__TEXT TO READ__.
- - - -

Dev Kohli (2 November 1942) is an Indian Hindustani poet and lyricist. He penned hundreds of songs in Bollywood films and churned out numerous hit songs such as Maaye Ni Maaye, Yeh Kaali Kaali Aankhen, Geet Gaata Hoon,O Saki Saki etc.

Early life
Kohli was born in a Sikh family in Rawalpindi, Pakistan. After partition, his family moved to Dehradun, India. He studied in Shri Giri Nanak Dev Guru Maharaj College. His father died in 1958.

Career
Kohli moved to Mumbai in 1964. He started searching for work in films. He started his career in 1969 with the film Gunda. His first breakthrough came with "Geet Gaata Hoon Main" in the film Laal Patthar (1971). The song became a huge success. But it didn’t help his career much. He wrote lyrics for several films in the 1970s and 1980s, but went unnoticed. He again draw attention with Maine Pyaar Kiya (1989) when songs like Aate Jaate Hanste Gaate, Kabootar Ja Ja Ja, Aaja Shaam Hone Aayee, Maine Pyar Kiya and Kahe Toh Se Sajna became hits. In the 1990s, He developed a remarkable collaboration with Anu Malik, for whom he wrote songs like "Yeh Kaali Kaali Aankhen" in Baazigar (1993), "Dekho Dekho Jaanam Hum" in Ishq (1997) etc.

- - - -

__MATERIAL__.
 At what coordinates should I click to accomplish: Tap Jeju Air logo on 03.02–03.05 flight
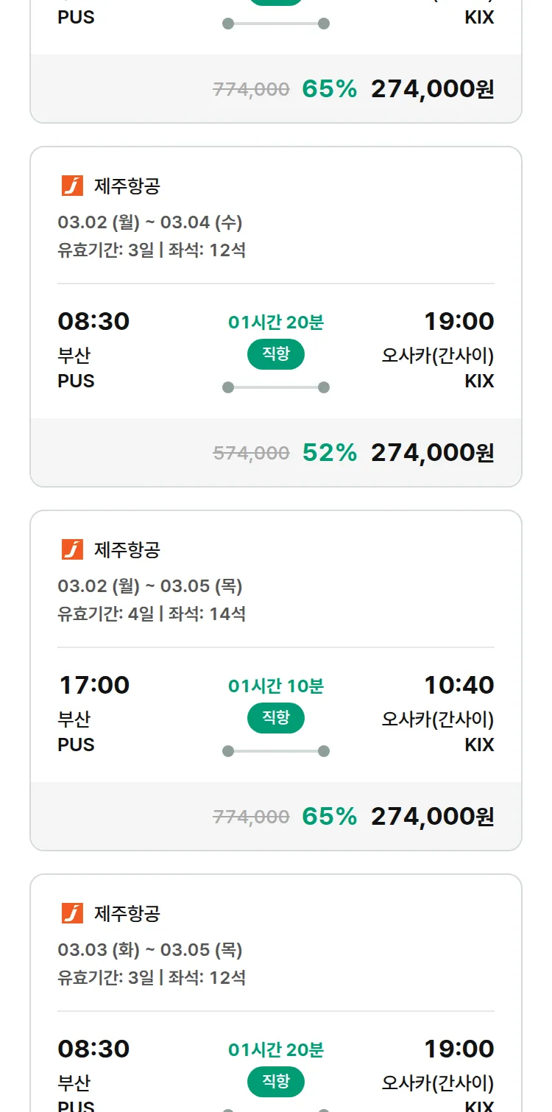click(72, 549)
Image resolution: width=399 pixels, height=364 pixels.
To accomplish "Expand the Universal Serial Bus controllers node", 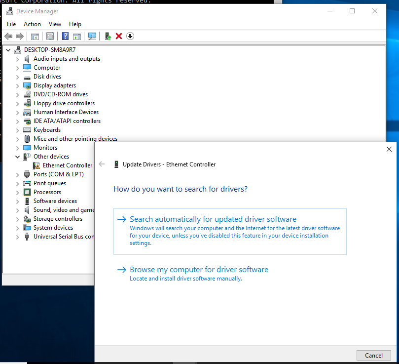I will 18,237.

- - - -

__EXERCISE PROMPT__.
Revise the passage about Dev Kohli from "Dev Kohli (2" up to and including "died in 1958.", replacing "penned" with "wrote".

__RESULT OF THE TASK__.
Dev Kohli (2 November 1942) is an Indian Hindustani poet and lyricist. He wrote hundreds of songs in Bollywood films and churned out numerous hit songs such as Maaye Ni Maaye, Yeh Kaali Kaali Aankhen, Geet Gaata Hoon,O Saki Saki etc.

Early life
Kohli was born in a Sikh family in Rawalpindi, Pakistan. After partition, his family moved to Dehradun, India. He studied in Shri Giri Nanak Dev Guru Maharaj College. His father died in 1958.